Work task
Nothing in the records may be changed; reproduce all of them.

Exercise data
╔══
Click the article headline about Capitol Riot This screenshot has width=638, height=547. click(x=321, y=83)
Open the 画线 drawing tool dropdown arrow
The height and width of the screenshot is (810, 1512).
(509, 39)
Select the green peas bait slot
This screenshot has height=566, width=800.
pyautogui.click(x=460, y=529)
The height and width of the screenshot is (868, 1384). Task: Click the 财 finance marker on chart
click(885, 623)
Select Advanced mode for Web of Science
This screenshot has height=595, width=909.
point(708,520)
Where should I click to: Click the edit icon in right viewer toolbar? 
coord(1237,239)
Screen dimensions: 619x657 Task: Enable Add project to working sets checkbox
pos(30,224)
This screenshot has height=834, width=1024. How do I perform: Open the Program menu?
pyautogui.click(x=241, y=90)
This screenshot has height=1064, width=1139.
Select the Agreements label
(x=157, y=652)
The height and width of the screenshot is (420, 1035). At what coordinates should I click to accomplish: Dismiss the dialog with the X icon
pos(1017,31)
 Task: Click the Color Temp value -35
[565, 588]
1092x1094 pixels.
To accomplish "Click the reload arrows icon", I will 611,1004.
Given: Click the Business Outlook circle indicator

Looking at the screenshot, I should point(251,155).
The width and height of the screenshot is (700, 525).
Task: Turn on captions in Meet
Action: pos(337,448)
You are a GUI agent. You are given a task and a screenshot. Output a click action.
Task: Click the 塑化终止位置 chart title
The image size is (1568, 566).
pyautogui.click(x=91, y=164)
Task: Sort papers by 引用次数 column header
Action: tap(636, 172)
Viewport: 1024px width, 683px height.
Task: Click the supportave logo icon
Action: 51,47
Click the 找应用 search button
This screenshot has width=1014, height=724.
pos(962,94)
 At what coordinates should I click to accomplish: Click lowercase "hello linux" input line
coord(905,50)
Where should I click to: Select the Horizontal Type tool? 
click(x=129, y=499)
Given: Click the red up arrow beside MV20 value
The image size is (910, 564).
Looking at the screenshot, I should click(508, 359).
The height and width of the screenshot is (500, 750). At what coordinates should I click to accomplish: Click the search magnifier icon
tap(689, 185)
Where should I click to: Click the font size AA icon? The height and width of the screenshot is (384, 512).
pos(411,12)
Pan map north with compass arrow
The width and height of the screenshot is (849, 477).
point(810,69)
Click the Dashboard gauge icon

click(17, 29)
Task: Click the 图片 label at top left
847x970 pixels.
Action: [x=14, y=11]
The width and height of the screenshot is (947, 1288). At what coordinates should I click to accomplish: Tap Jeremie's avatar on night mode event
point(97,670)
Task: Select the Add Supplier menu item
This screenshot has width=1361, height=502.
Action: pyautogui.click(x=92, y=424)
╚══
Written answer
Click the article headline about Capitol Riot This screenshot has width=638, height=547. click(x=321, y=83)
Open the 画线 drawing tool dropdown arrow
The height and width of the screenshot is (810, 1512).
(509, 39)
Select the green peas bait slot
This screenshot has height=566, width=800.
pyautogui.click(x=460, y=529)
The height and width of the screenshot is (868, 1384). Task: Click the 财 finance marker on chart
click(885, 623)
Select Advanced mode for Web of Science
This screenshot has height=595, width=909.
point(708,520)
Where should I click to: Click the edit icon in right viewer toolbar? 
coord(1237,239)
Screen dimensions: 619x657 Task: Enable Add project to working sets checkbox
pos(30,224)
This screenshot has height=834, width=1024. How do I perform: Open the Program menu?
pyautogui.click(x=241, y=90)
This screenshot has height=1064, width=1139.
Select the Agreements label
(x=157, y=652)
The height and width of the screenshot is (420, 1035). At what coordinates should I click to accomplish: Dismiss the dialog with the X icon
pos(1017,31)
 Task: Click the Color Temp value -35
[565, 588]
1092x1094 pixels.
To accomplish "Click the reload arrows icon", I will 611,1004.
Given: Click the Business Outlook circle indicator

Looking at the screenshot, I should point(251,155).
The width and height of the screenshot is (700, 525).
Task: Turn on captions in Meet
Action: pos(337,448)
You are a GUI agent. You are given a task and a screenshot. Output a click action.
Task: Click the 塑化终止位置 chart title
The image size is (1568, 566).
pyautogui.click(x=91, y=164)
Task: Sort papers by 引用次数 column header
Action: tap(636, 172)
Viewport: 1024px width, 683px height.
Task: Click the supportave logo icon
Action: 51,47
Click the 找应用 search button
This screenshot has width=1014, height=724.
pos(962,94)
 At what coordinates should I click to accomplish: Click lowercase "hello linux" input line
coord(905,50)
Where should I click to: Select the Horizontal Type tool? 
click(x=129, y=499)
Given: Click the red up arrow beside MV20 value
The image size is (910, 564).
Looking at the screenshot, I should click(508, 359).
The height and width of the screenshot is (500, 750). At what coordinates should I click to accomplish: Click the search magnifier icon
tap(689, 185)
Where should I click to: Click the font size AA icon? The height and width of the screenshot is (384, 512).
pos(411,12)
Pan map north with compass arrow
The width and height of the screenshot is (849, 477).
point(810,69)
Click the Dashboard gauge icon

click(17, 29)
Task: Click the 图片 label at top left
847x970 pixels.
Action: [x=14, y=11]
The width and height of the screenshot is (947, 1288). At what coordinates should I click to accomplish: Tap Jeremie's avatar on night mode event
point(97,670)
Task: Select the Add Supplier menu item
This screenshot has width=1361, height=502.
Action: pyautogui.click(x=92, y=424)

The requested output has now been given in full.